Dissassembling the binary
By dissassembling the binary we can study what the binary is actually doing in order to find a weakness we can exploit.
sh# objdump -d ./start
./start: file format elf32-i386
Disassembly of section .text:
08048060 <_start>:
; safe value of current stack pointer on stack (!)
8048060: 54 push %esp
; push the address of the exit function on the stack, which will be used at the end of the _start function
8048061: 68 9d 80 04 08 push $0x804809d
; initialize registers eax, ebx, ecx, edx to zero
8048066: 31 c0 xor %eax,%eax
8048068: 31 db xor %ebx,%ebx
804806a: 31 c9 xor %ecx,%ecx
804806c: 31 d2 xor %edx,%edx
; Pushes the message "Let's start the CTF:" on the stack
804806e: 68 43 54 46 3a push $0x3a465443
8048073: 68 74 68 65 20 push $0x20656874
8048078: 68 61 72 74 20 push $0x20747261
804807d: 68 73 20 73 74 push $0x74732073
8048082: 68 4c 65 74 27 push $0x2774654c
; sets the register ecx to the address of esp
8048087: 89 e1 mov %esp,%ecx
; dl is the 8bit part of edx which is set to 20 = 0x14, which is the 3rd argument of the write-syscall
; write( int fd, const void *buf, size_t count) => write( ebx=1, ecx, edx=20 )

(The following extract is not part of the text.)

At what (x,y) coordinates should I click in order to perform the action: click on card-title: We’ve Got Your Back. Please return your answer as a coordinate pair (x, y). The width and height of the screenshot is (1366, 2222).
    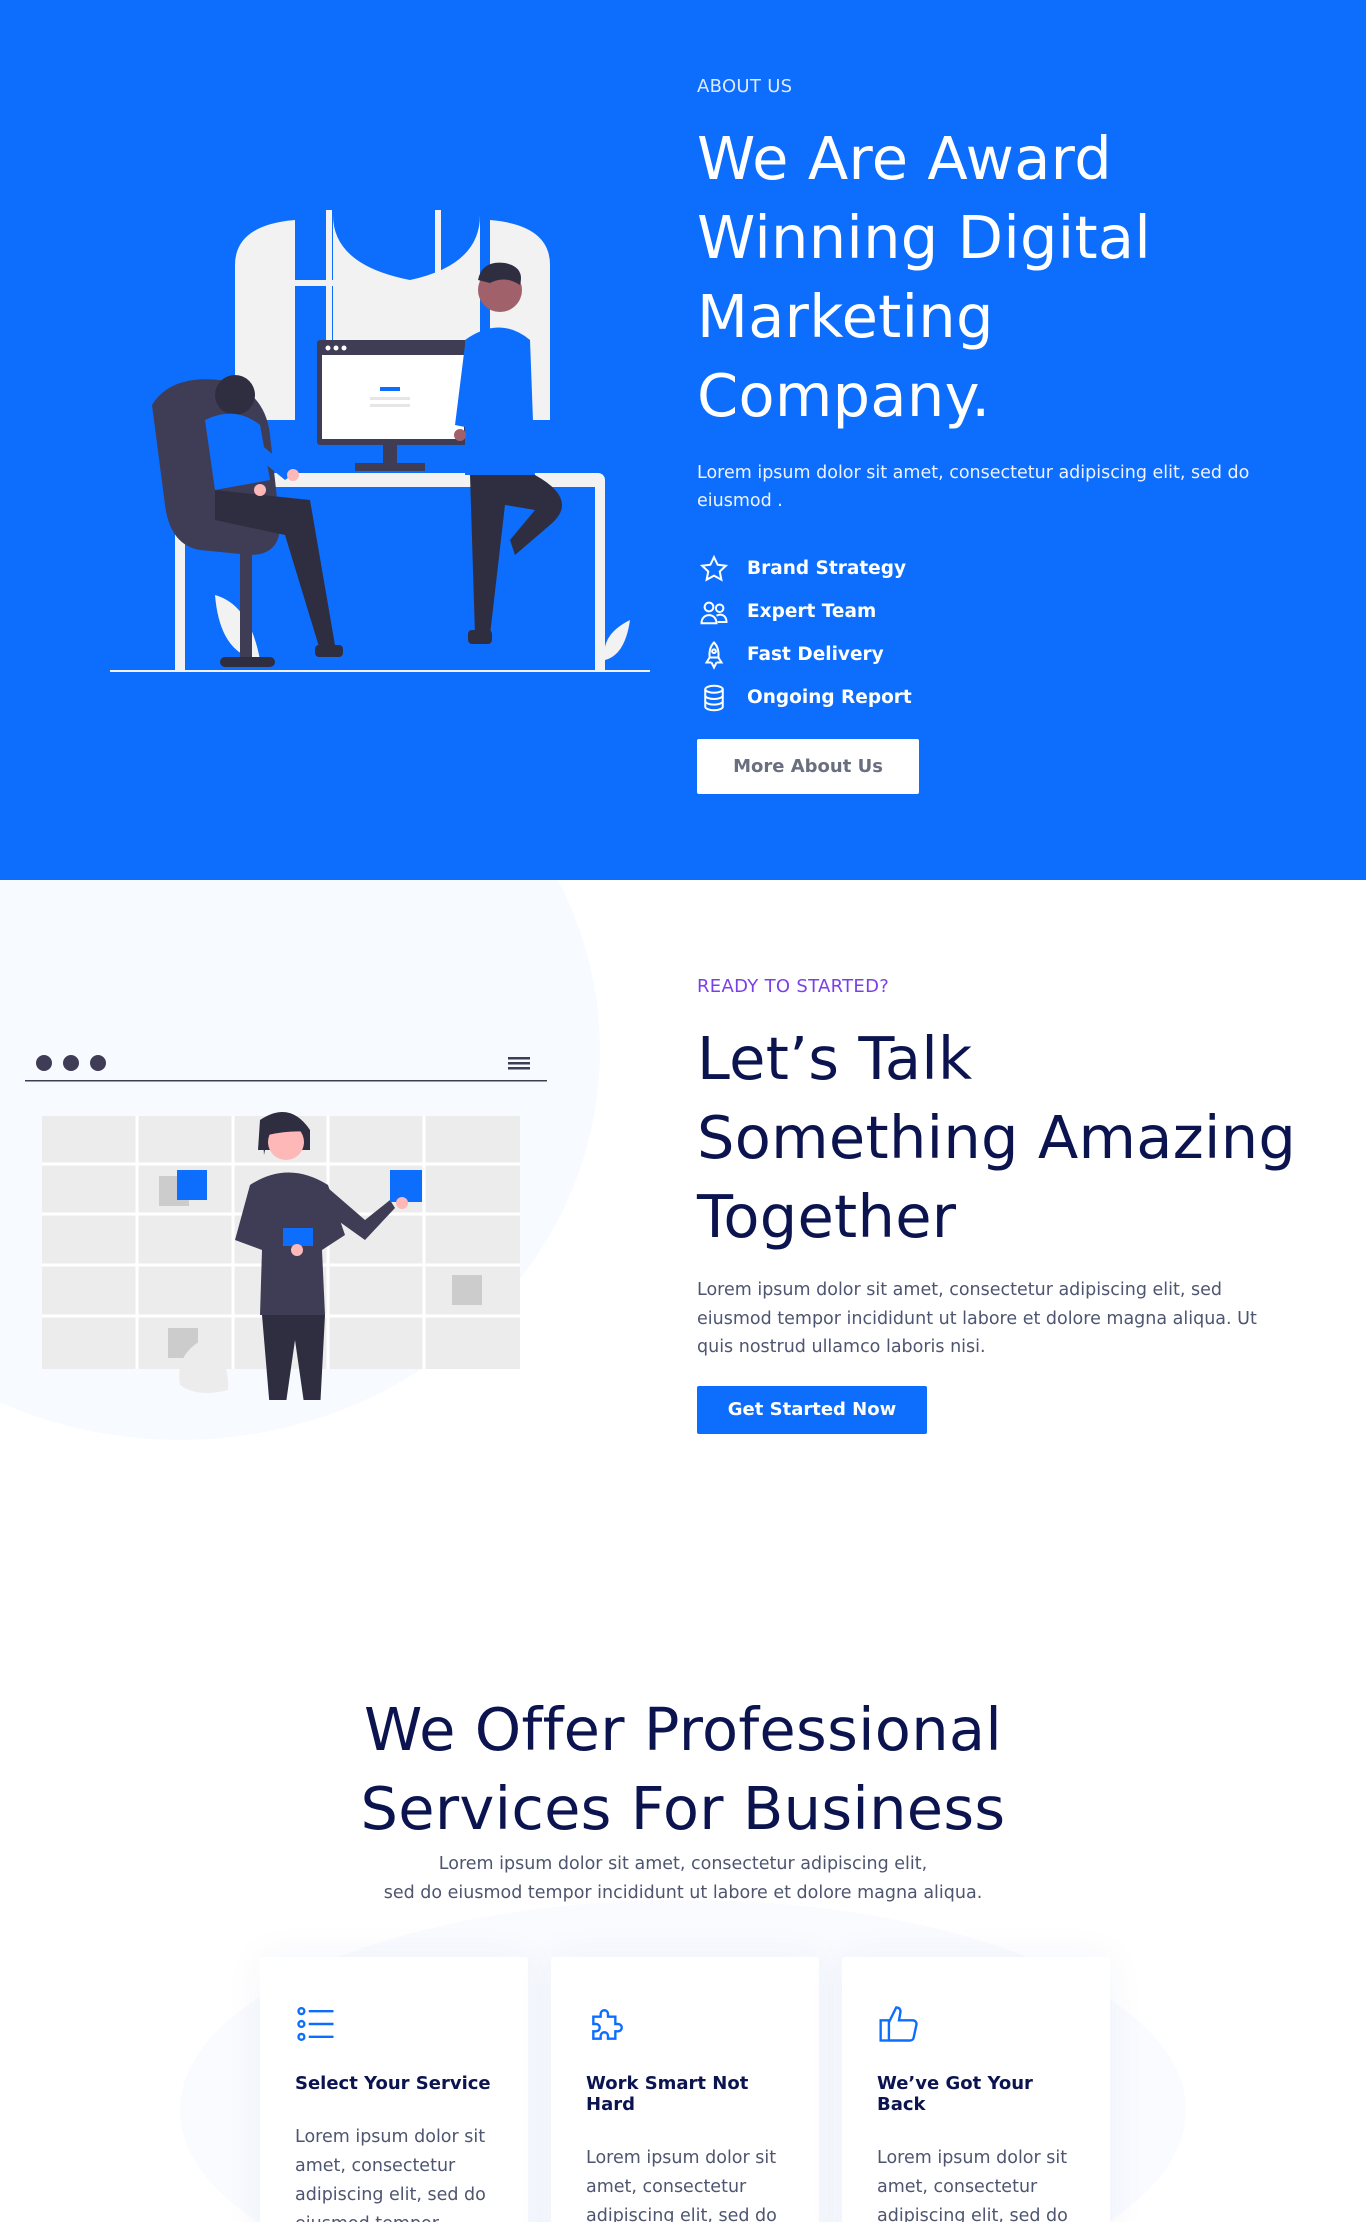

8048089: b2 14 mov $0x14,%dl
; bl is the 8bit part of ebx, which is the 1st argument passed to syscall write - the file descriptor )

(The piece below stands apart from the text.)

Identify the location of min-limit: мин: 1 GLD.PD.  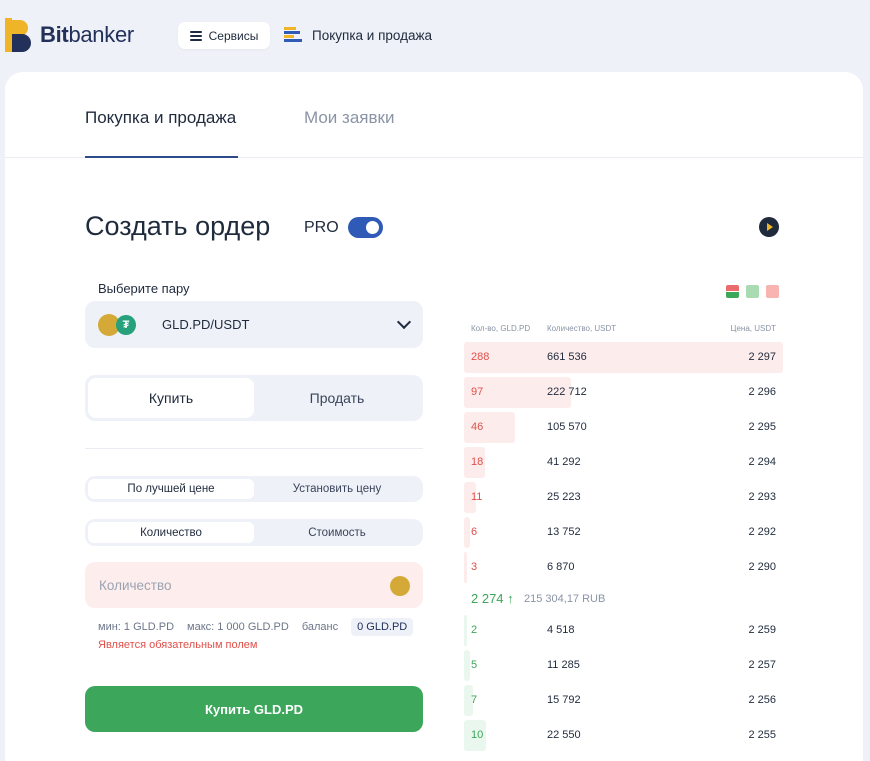
(136, 627).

804808b: b3 01 mov $0x1,%bl
; al is the 8bit part of eax, which is the syscall id - 4 = write
804808d: b0 04 mov $0x4,%al
; make the syscall
804808f: cd 80 int $0x80
; zero out ebx
8048091: 31 db xor %ebx,%ebx
; dl is set to 60 = 0x3c - 3rd argument of read (count)
; read(int fd, void *buf, size_t count) => read( ebx=0, ecx, edx=60 )
8048093: b2 3c mov $0x3c,%dl
; al ist set to 3, which stands for syscall with id =3, read(int fd, void *buf, size_t count)
8048095: b0 03 mov $0x3,%al
; make the syscall
8048097: cd 80 int $0x80
; set esp to the location before we wrote the message "Let's start the CTF:" wich is 20 bytes long
; because the stack addresses get smaller when we put stuff on the stack, we have to add 20
; to get to the location prior writing that message
8048099: 83 c4 14 add $0x14,%esp
; our stack pointer points to the address 0x804809d, which we pushed there in the second instruction of _start
; thus we give control to the function _exit, which just exits the executable
804809c: c3 ret
0804809d <_exit>:
804809d: 5c pop %esp
804809e: 31 c0 xor %eax,%eax
80480a0: 40 inc %eax
80480a1: cd 80 int $0x80
So now we know, if we start the binary, it will output the String "Let's start the CTF:" and await our input.
We also know as first instruction of the _start function the address of esp get pushed on the stack and after that the address of the _exit function.
8048087: 89 e1 mov %esp,%ecx
That means if we input more than 20 bytes (60 bytes are allowed in the read), we can overwrite the return address of the _start function which happens to start at the 21st byte and is 4 bytes long, because we deal with a 32-bit binary.